Your instructions: Repeat the entries below, starting at the line that contains "Kontakt (54, 2287)" and stopping after the line that contains "Eventový textil (328, 490)".

[Word and element location data]
--- Start ---

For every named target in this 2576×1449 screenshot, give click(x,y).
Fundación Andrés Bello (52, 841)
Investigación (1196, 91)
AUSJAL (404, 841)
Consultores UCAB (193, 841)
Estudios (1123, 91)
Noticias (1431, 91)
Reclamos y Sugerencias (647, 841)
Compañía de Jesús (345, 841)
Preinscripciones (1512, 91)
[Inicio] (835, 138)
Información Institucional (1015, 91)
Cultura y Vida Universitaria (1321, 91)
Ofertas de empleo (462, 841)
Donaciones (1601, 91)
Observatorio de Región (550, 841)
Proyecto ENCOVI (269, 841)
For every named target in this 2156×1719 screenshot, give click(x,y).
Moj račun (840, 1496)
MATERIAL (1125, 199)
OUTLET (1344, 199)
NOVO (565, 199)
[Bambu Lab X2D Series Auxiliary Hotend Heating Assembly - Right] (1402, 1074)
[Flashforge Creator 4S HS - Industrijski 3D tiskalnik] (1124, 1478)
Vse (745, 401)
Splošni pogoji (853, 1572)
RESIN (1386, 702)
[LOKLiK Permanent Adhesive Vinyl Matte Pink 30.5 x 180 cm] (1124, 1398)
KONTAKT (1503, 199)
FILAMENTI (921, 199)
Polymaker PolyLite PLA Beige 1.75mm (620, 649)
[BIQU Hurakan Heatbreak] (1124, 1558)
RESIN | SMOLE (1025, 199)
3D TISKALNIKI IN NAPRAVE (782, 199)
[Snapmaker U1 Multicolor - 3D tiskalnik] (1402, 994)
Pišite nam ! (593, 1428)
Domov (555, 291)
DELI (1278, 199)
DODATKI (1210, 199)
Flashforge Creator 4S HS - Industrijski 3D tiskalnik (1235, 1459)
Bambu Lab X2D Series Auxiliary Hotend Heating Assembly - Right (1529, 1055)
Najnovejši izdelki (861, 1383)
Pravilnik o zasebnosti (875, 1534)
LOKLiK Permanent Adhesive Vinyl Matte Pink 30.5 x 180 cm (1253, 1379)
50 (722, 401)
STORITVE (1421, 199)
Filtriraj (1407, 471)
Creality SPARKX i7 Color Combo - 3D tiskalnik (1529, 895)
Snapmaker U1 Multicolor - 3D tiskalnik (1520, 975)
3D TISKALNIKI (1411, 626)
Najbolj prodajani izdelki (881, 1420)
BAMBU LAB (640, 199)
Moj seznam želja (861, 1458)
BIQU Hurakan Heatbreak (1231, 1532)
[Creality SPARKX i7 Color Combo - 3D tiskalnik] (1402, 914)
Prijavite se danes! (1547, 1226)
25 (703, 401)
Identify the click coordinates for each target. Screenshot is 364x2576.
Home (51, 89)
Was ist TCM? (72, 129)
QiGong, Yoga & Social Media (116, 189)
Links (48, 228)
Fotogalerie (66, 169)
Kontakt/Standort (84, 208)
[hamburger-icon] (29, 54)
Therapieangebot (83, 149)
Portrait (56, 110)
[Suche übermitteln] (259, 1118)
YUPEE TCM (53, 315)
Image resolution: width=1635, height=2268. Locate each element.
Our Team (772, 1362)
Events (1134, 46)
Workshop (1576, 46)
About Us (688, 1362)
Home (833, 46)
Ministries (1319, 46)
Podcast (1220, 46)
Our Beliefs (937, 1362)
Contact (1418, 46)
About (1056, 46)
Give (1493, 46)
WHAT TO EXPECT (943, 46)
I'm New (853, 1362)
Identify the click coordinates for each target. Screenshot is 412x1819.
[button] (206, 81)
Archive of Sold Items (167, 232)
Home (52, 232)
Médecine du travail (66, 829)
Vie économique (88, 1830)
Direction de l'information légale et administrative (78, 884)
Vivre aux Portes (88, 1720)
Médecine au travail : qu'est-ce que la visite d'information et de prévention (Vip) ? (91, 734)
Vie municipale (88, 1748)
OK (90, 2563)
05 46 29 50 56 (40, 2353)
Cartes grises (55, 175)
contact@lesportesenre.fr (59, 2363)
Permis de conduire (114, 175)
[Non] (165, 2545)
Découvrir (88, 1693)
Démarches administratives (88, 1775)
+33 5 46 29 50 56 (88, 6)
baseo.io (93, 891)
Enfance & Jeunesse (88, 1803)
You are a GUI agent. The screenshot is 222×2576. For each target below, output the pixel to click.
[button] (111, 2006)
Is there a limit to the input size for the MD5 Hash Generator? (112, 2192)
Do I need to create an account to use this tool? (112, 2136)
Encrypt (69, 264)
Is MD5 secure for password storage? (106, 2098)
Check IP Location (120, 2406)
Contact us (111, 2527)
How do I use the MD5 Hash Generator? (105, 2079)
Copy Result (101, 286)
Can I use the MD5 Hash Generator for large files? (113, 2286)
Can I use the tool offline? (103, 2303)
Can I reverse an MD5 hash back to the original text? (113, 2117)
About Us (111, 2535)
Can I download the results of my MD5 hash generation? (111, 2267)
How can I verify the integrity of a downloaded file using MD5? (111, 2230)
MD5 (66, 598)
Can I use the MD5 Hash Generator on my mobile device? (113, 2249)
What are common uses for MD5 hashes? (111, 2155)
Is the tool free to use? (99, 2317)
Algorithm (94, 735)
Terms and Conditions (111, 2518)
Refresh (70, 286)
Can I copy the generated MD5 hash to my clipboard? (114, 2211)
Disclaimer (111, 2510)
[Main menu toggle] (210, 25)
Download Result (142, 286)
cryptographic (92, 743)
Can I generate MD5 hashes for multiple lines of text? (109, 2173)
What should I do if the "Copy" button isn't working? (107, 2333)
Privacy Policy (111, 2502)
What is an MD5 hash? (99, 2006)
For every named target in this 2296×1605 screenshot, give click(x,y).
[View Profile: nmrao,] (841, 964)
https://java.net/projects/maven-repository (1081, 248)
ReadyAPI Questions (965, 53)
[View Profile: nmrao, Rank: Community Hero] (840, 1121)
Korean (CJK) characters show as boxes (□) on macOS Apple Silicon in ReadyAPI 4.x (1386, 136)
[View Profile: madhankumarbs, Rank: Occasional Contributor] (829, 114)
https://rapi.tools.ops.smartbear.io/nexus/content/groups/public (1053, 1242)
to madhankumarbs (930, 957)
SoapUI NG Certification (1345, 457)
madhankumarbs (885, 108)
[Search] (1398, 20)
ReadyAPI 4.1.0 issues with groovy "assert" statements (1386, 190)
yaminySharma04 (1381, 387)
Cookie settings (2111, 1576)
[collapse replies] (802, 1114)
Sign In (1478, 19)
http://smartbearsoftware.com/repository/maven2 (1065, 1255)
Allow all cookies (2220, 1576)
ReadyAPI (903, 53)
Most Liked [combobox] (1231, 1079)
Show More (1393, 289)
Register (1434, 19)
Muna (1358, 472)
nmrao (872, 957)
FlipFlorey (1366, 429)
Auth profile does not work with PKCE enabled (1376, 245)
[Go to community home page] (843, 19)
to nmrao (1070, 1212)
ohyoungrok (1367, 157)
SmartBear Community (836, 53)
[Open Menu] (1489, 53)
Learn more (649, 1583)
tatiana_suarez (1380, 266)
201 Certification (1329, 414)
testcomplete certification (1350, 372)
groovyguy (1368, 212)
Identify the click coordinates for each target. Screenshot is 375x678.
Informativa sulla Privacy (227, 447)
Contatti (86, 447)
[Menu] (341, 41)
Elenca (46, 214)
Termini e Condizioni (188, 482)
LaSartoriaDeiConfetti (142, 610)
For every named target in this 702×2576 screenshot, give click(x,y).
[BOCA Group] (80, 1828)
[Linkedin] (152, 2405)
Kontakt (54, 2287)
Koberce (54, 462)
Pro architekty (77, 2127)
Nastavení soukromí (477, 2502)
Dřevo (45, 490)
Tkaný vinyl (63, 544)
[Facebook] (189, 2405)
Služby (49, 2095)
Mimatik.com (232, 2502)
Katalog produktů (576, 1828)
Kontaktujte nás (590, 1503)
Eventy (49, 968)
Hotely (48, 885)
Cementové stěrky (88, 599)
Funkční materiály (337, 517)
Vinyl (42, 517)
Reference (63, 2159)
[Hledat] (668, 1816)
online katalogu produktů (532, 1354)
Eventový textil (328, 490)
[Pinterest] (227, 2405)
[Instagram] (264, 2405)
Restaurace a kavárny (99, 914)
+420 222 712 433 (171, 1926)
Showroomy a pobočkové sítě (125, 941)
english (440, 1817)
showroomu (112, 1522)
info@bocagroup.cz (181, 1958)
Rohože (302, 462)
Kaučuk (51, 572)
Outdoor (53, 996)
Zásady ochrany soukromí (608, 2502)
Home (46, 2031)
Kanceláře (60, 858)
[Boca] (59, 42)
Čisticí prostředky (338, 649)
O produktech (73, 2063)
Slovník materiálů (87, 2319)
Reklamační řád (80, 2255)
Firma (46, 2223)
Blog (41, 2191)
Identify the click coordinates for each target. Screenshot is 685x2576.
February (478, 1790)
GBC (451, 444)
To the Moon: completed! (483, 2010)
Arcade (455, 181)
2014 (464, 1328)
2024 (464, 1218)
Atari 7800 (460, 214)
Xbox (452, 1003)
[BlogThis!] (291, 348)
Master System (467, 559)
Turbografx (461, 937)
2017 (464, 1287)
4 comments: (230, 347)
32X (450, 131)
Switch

--- End ---

Problem solution:
Kontakt (54, 2287)
Koberce (54, 462)
Pro architekty (77, 2127)
Nastavení soukromí (477, 2502)
Dřevo (45, 490)
Tkaný vinyl (63, 544)
[Facebook] (189, 2405)
Služby (49, 2095)
Mimatik.com (232, 2502)
Katalog produktů (576, 1828)
Kontaktujte nás (590, 1503)
Eventy (49, 968)
Hotely (48, 885)
Cementové stěrky (88, 599)
Funkční materiály (337, 517)
Vinyl (42, 517)
Reference (63, 2159)
[Hledat] (668, 1816)
online katalogu produktů (532, 1354)
Eventový textil (328, 490)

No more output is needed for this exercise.